» **What you should do**
Within the data beneath, some lines may hold the word "computer". Give the number of those lines and nothing else.

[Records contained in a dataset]
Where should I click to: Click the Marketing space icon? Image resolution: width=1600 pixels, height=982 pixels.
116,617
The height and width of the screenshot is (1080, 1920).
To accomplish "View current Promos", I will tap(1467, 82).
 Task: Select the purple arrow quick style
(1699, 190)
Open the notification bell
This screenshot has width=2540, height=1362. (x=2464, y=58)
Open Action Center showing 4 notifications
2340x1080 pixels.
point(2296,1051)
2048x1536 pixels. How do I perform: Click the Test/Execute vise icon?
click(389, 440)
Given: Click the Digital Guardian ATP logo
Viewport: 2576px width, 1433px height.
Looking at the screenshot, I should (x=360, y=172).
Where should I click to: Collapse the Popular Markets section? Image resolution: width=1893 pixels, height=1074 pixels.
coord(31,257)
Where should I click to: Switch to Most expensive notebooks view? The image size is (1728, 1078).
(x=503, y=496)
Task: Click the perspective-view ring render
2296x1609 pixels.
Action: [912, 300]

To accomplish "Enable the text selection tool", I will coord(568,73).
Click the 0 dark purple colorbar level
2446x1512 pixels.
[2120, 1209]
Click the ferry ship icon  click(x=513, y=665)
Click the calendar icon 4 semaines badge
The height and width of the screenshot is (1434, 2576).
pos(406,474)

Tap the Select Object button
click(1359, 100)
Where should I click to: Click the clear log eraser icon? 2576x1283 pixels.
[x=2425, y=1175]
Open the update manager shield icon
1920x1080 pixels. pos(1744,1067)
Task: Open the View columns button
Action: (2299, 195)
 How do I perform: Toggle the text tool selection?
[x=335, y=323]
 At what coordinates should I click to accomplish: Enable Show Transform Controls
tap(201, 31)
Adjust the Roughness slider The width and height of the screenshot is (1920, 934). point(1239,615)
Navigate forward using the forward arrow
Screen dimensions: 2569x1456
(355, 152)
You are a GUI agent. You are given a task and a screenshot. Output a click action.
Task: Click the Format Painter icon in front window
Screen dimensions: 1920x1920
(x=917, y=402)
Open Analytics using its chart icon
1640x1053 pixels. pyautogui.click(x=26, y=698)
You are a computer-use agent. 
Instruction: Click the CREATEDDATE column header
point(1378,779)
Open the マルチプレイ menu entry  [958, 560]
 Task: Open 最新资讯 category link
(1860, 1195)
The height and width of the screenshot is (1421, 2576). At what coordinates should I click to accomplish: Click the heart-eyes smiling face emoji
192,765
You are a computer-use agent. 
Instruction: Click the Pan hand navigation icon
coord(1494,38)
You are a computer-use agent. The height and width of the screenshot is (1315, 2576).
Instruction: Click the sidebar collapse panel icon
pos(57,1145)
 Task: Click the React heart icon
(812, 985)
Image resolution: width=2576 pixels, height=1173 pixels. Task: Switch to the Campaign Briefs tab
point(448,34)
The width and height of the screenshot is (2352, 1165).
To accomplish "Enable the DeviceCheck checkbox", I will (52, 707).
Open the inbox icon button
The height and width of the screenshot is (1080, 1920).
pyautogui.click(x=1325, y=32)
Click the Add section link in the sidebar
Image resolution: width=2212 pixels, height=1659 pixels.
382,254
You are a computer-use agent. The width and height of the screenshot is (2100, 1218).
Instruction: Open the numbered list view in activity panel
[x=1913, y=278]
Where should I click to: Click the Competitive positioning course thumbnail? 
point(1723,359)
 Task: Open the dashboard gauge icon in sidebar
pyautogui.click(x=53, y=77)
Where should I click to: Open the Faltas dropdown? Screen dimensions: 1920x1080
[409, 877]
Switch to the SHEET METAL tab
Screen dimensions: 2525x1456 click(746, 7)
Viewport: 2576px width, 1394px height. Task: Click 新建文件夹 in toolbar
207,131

» **Exercise output**
4